Am 17. Juni 1939 darf die St. Louis in Antwerpen anlegen. Die Passagiere werden auf Großbritannien, Belgien, Frankreich und die Niederlande verteilt. Viele von ihnen geraten nach der Besetzung durch die deutschen Truppen in die nationalsozialistische Vernichtungsmaschinerie, werden deportiert und in Konzentrationslagern ermordet.
In dem neuen Projekt von “Aus den Akten auf die Bühne“ wird am Beispiel der Konferenz von Evian der Umgang der Staaten mit Migration und Flucht verhandelt. Zeugnisse der Fahrt der St. Louis und der Schicksale der Geflüchteten werden in der szenischen Lesung zum Sprechen gebracht.

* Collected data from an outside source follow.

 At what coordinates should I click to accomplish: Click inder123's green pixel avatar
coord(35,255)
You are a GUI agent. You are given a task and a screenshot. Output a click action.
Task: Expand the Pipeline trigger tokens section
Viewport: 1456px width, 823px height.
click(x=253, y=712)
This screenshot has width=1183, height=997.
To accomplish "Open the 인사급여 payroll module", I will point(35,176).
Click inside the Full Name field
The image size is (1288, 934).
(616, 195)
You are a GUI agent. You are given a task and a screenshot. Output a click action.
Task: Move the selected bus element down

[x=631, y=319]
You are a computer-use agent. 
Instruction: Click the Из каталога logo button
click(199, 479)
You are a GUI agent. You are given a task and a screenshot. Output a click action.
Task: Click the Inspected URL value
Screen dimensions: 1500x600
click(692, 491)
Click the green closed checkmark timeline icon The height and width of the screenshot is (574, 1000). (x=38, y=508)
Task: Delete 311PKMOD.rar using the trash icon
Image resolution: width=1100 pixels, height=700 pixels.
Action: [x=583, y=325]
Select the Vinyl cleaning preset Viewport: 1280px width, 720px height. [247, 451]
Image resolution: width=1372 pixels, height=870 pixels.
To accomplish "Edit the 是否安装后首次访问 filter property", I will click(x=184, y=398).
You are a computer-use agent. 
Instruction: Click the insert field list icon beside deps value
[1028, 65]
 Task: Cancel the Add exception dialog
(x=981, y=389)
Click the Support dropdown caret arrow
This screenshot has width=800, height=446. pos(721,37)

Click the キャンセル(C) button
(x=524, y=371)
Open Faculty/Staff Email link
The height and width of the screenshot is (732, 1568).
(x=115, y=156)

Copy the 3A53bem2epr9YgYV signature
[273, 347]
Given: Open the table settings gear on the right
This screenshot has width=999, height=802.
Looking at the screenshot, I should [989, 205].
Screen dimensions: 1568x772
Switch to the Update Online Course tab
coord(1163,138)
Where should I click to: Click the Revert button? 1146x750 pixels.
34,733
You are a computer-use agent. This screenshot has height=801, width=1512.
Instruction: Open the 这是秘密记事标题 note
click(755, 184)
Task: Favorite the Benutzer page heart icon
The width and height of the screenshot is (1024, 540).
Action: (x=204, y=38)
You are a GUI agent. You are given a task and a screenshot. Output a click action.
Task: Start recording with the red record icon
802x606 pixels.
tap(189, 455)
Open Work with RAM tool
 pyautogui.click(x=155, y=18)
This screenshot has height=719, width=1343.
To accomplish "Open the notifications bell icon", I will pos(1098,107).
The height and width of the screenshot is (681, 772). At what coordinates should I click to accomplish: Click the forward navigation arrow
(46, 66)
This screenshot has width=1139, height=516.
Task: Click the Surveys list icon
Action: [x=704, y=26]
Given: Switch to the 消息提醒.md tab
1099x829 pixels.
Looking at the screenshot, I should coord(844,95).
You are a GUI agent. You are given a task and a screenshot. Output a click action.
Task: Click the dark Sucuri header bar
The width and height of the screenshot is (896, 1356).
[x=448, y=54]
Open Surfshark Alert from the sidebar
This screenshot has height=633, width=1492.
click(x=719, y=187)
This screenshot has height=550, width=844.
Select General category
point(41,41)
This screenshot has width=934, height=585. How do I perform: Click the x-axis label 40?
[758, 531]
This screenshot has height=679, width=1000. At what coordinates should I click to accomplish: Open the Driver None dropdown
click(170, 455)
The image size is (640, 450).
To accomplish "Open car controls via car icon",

Im Zentrum der Recherchen steht u.a. die Geschichte der Familie Rosenberg aus Bassum, die seit 1936 in Bremen lebte. Im August 1938 scheiterte ihre Flucht nach Argentinien, weil sie keine Einreisepapiere bekamen. Nur Tochter Gertrud (geb. 1919) erhielt im September 1938 ein Visum für die USA. Sie lebte bis zu ihrem Tod in New York. Ihr Vater Siegmund Selig Rosenberg wurde in der Reichspogromnacht verhaftet. Nach seiner Entlassung aus dem KZ Sachsenhausen versuchte er, auf der St. Louis nach Kuba zu gelangen. Nach der gescheiterten Flucht lebte er in Amsterdam, bis er von den Nationalsozialisten deportiert wurde. Vom Durchgangslager Westerbork führte sein Weg über Theresienstadt nach Auschwitz, wo er 1944 ermordet wurde. Seine Frau Frieda blieb in Bremen und wurde im November 1941 nach Minsk deportiert, wo sie wenig später starb. Über das Schicksal des Sohnes Helmut (geb. 1924) ist wenig bekannt. Sicher ist, dass er 1943 in Auschwitz ermordet wurde.
Zur Geschichte der Familie Rosenberg wird ein Audiowalk mit und für Schüler*innen entstehen, der zu den Stolpersteinen an den Wohnorten der Familie in Bremen und Bassum führen wird. Außerdem werden Workshops speziell für Schulklassen entwickelt.
Das Projekt wird von der Stiftung EVZ (Erinnerung, Verantwortung, Zukunft) gefördert. Die Premiere ist für April 2019 geplant. Die Aufführungen werden als Livestream online zu sehen sein.